|
Got on the phone with everyone's favorite school resource officer and TN multi-species hammer/guide Clay Wilson to talk slabs...but not crappie. Talkin' big TN shellcracker!
Clay said that after the spawn, folks don't target them as much because they seem to 'disappear' – but when you learn to find 'em, it's cooler-filling time:
Why target shellcracker?
> "Everybody catch can catch 'em. It's a fish that once you find 'em you can stay with 'em – they're more predictable. But finding them...is the hard part.
> "I'd take a 4 year old kid or 85 year old person and catch them just as good. I just want to introduce the younger kids to fishing and going out there and catching something."
Why do people think shellcracker disappear in the winter?
> "You know, they go on bed starting to bed in Apr...into Jun.
> "[Post-spawn] they kind of go out and navigate out to main-lake points, gravel and humps. And they start moving back to kind of those same places to feed up in the wintertime. You can catch some of the biggest shellcracker of the year right here in Dec and Jan."
> "If people would look out a little deeper – that 6, 7, 8' of water – and find that magical bed, you can catch some big shellcrackers."
What kind of habitat should folks look for?
> "Guntersville has got grass, and all the shellcracker get up and around that grass and eat stuff coming by.
> "As far as the [other] Tennessee River [lakes], usually anywhere that you can find some type of sandy banks or pea gravel....
> "Shellcracker relate to pea gravel because you got those shells where they get their name. Then they also get little crawfish that swim by and they eat those too."
Is there a difference between targeting numbers vs size?
> "You never really can predict [size] this time of year.
> "The same size-class fish seem to hang around each other in the spring. But in the winter, you could fish the same spot and catch a 10-incher and a 5-incher in the same spot.
> "When those fish move in off the river in the wintertime into these creeks to feed before it gets real cold – you could sit there and catch 20 shellcracker in a row that would be keepers, and then the next 10 you catch are 4 or 5 inches. They all run together in the winter."
How big of shellcracker do you typically catch?
> "A smaller shellcracker is going to be as big as your bigger bluegill most of the time.
> "Around here on Pickwick and Wilson, shellcracker will weigh 1.25 lbs. My personal best is a 1.49 around here – I've never seen one bigger than that, but heard tales of some people catching some 2-lbers around the harbor."
If somebody wants to go out and just fill a cooler right now, what should their gameplan be?
> "If someone's has some current – fish behind the current break.
> "This time of year they're in schools, big wads you can see on LiveScope almost like bait balls.

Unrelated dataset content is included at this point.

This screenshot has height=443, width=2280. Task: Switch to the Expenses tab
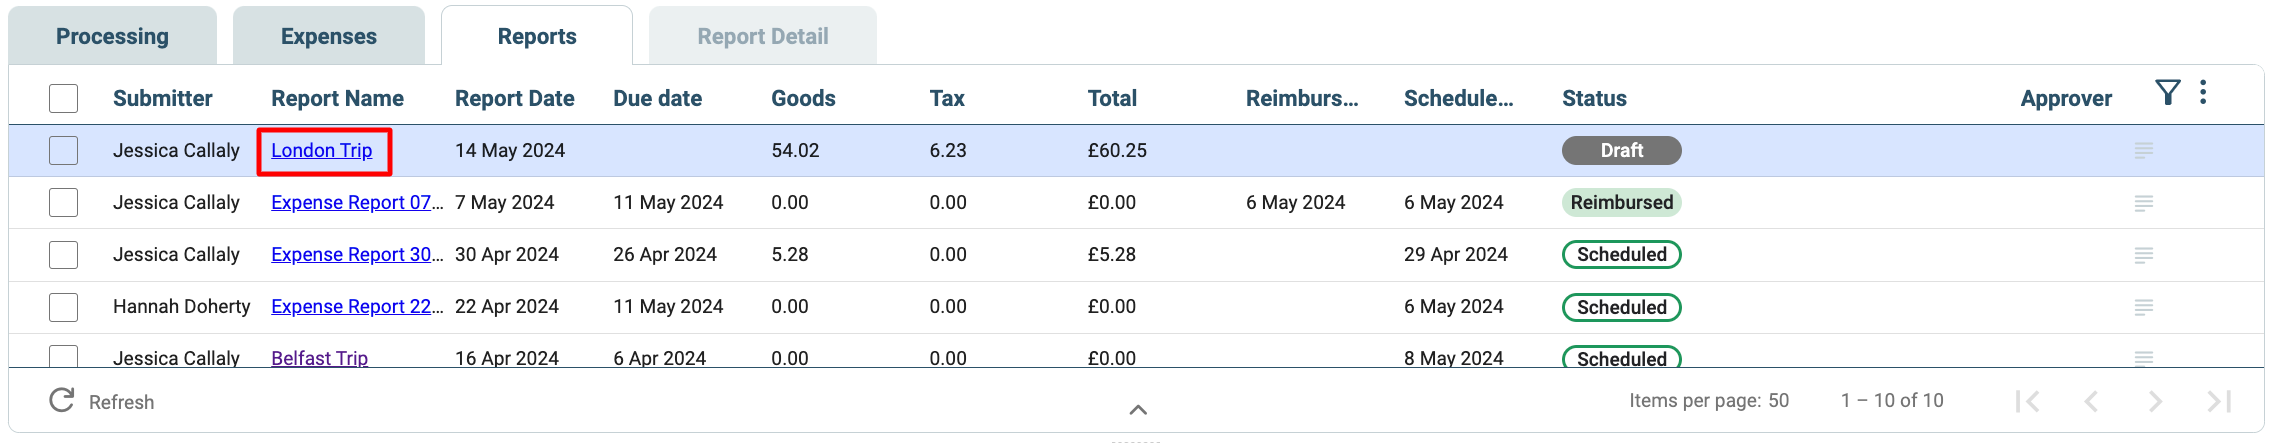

> "Everybody knows about Cypress Creek on Pickwick – there's a ton of current out front moving in, and you've got water coming from the back of the creek. There's a bunch of trees, a bunch of pea gravel. I would go somewhere that has some current and fish behind current breaks.

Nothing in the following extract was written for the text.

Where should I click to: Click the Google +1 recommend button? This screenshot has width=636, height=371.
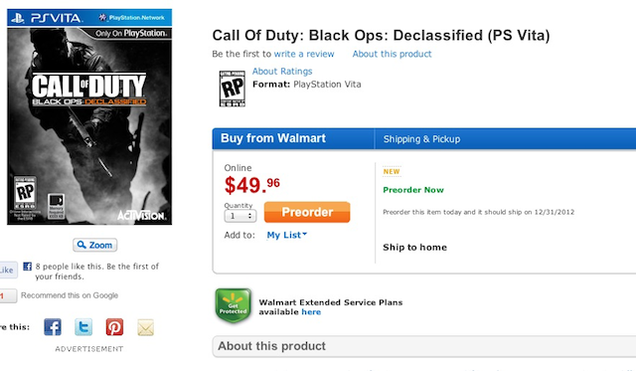click(8, 296)
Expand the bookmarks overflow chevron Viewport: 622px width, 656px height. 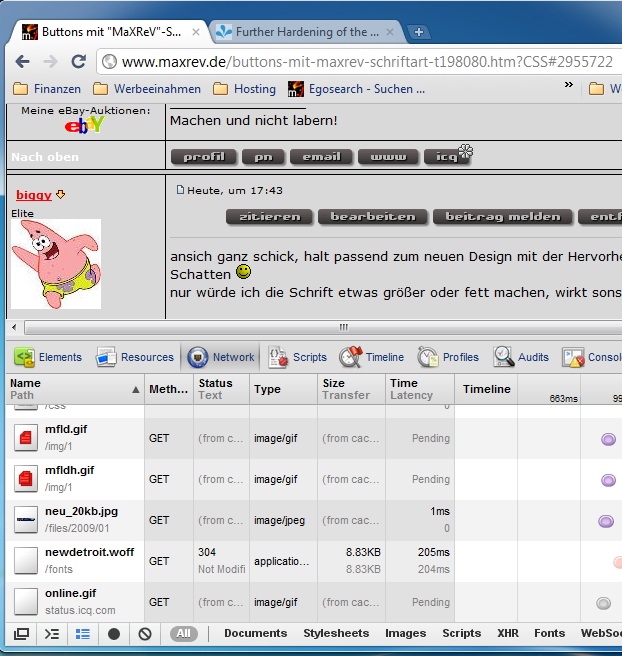click(569, 87)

> "It always seems this time of year, in the backs of marinas, around boat docks or any kind of gravel humps in creeks is where they're at.
> "I would target somewhere in middle ways back to these creeks, 8-12' of water. When you catch 1, there's going to be a bunch...."

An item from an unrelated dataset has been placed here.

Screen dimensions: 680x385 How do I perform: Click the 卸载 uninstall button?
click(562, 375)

What baits are you fishing?
> "...it's hard to beat a nightcrawler on a dropshot. But there's some days that doesn't work – days they're not on the bottom.
> "Usually the fish are going to be on the bottom or they're going to be suspended a little bit. If the water is 8' deep...on the bottom, or about 5' deep.
> "[When they're suspended], we typically throw the 1/16-oz Charlie Brewer Slider with the little 1-inch Charlie Brewer Grub in 'caterpillar' or 'strawberry red'.
> "Then it always helps to add some BaitFuel to it – that gives that natural scent.
> "That BaitFuel is a game-changer as far as the scent on a plastic bait. You don't need it on a live on a night crawler, but if you throw plastic it's definitely a necessity."